Environmental STEM in an Urban Context
FAIA, LEED AP
Seattle Public Schools
Learning Units (LU)
How applies to HSW:
Real challenges are associated with teaching environmental STEM in an urban condition. In particular, how can an urban school site effectively bring science to life for students and teachers? A case study of Hazel Wolf K-8 in Seattle can serve as an example of a school that’s much more than its site. Located on only 3.14 acres in a mixed commercial/residential neighborhood, the school pursues an environmental-based curriculum without any compromises. Teachers at Hazel Wolf have practiced multiple modes of indoor and outdoor learning. Students’ enthusiasm for outdoor learning on their site has resulted in a wide choice of self-initiated science based projects, increasing relevant interdisciplinary learning across the curriculum. Accommodating such an experientially rich educational program resulted in design that has interpreted biophilic principles towards blurring the lines of spatially separate activities, enriching the intertwining of learning, play and socializing. We will discuss how Hazel Wolf can serve as a model for urban STEM programs that desire to expand their reach and use STEM as a tool to stimulate students’ directed inquiries. During this session you will hear from the Elementary Science Specialist for Seattle Public Schools on how:
- The building and site are designed like an indoor/outdoor lab. Classrooms are organized in a three story building surrounded by different outdoor learning spaces. Because of the proximity between the indoor and outdoor learning environments, there’s little barrier in time, cost, or planning to move between indoors and outdoors to best suit learning.
- The outdoor learning spaces are designed for educational accessibility. They are used by all curricular programs at the school, not just STEM subjects. They are used by all grades at the school, including the childcare that’s operated by an outside agency.
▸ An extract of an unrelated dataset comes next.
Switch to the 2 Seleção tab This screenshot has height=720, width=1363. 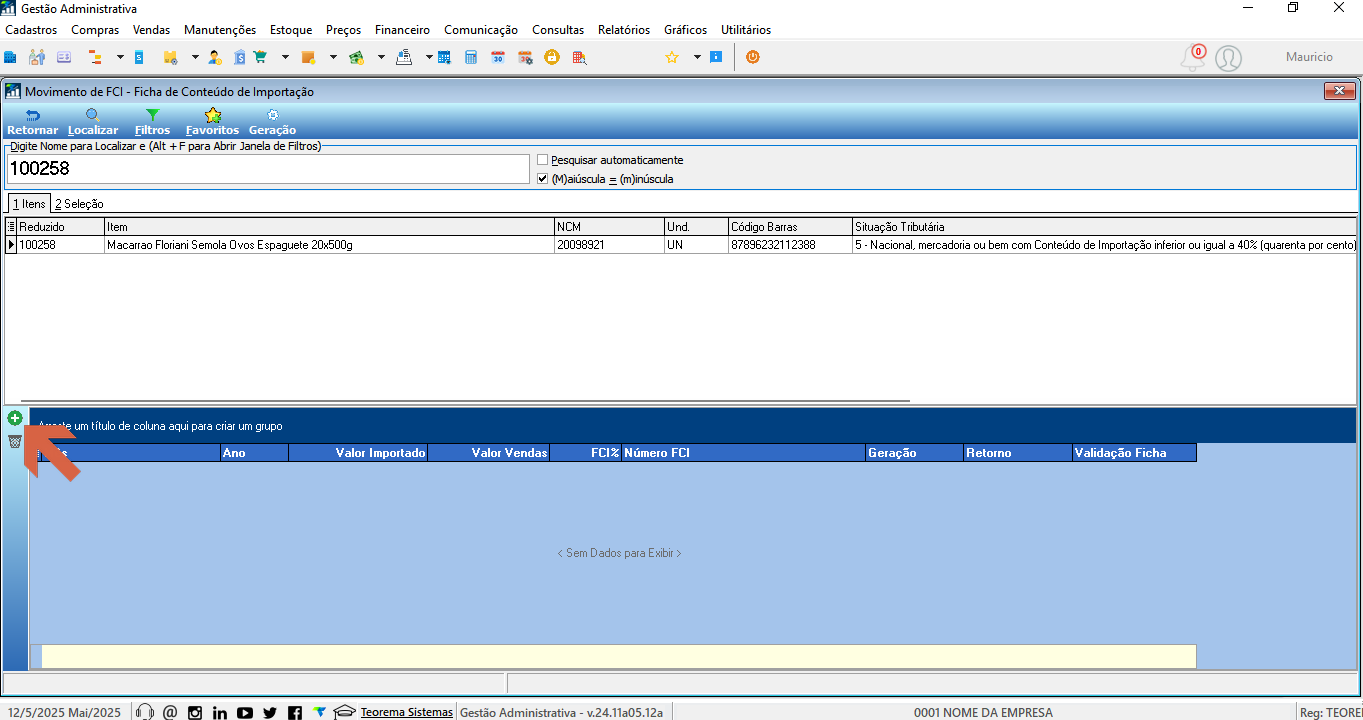tap(79, 203)
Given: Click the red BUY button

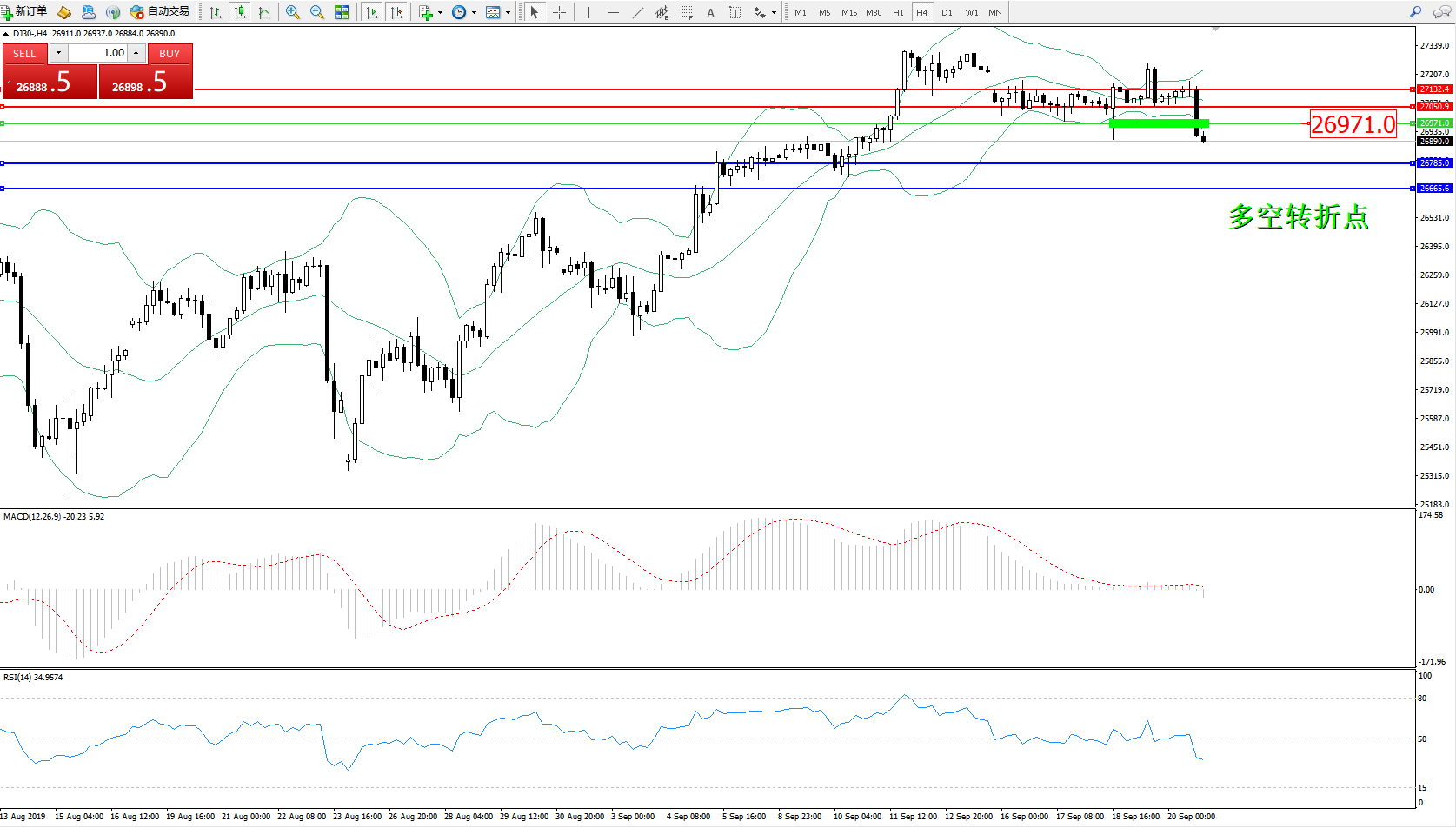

The outdoor spaces support use by individuals, small groups, and entire classes.
- The development of an environmental STEM program engages teachers in the practice of using the natural environment as a way to reinforce and expand the activities of the classroom for all disciplines.
Additionally, the project architect will walk you through a comparison of environmental schools on urban sites with examples from other urban areas around the world opening the realm of innovative educational and design possibilities.
- At the end of the program participants will be able to analyze, and differentiate between, urban school sites with a strong STEM focus in the United States and interesting environmental programs in an urban context around the world.;
- At the end of the program participants will be able to define ways in which an environmental-STEM program can serve as a catalyst for student initiated inquiries and student directed learning.
- At the end of the program participants will be able to express the benefits and opportunities afforded by an engaging outdoor school site. ;
- At the end of the program participants will be able to test opportunities for outdoor learning on their own school site.
Design of Educational Facilities: Acts as a resource to the design team in providing ongoing guidance and support to ensure that the emerging and ultimate design aligns with the established community vision, education goals, future programming, written design standards, best/next practices and education policy.
Toolbox: Content of this session/workshop will focus on the approaches, methods and applications when transitioning from design and concept into reality, actual existence through quality performance, execution and/or product.
Learning: Content of this session/workshop will focus on how we learn and/or how the physical environment responds specifically to various methods of instruction, pedagogies, learning styles, or learning trends.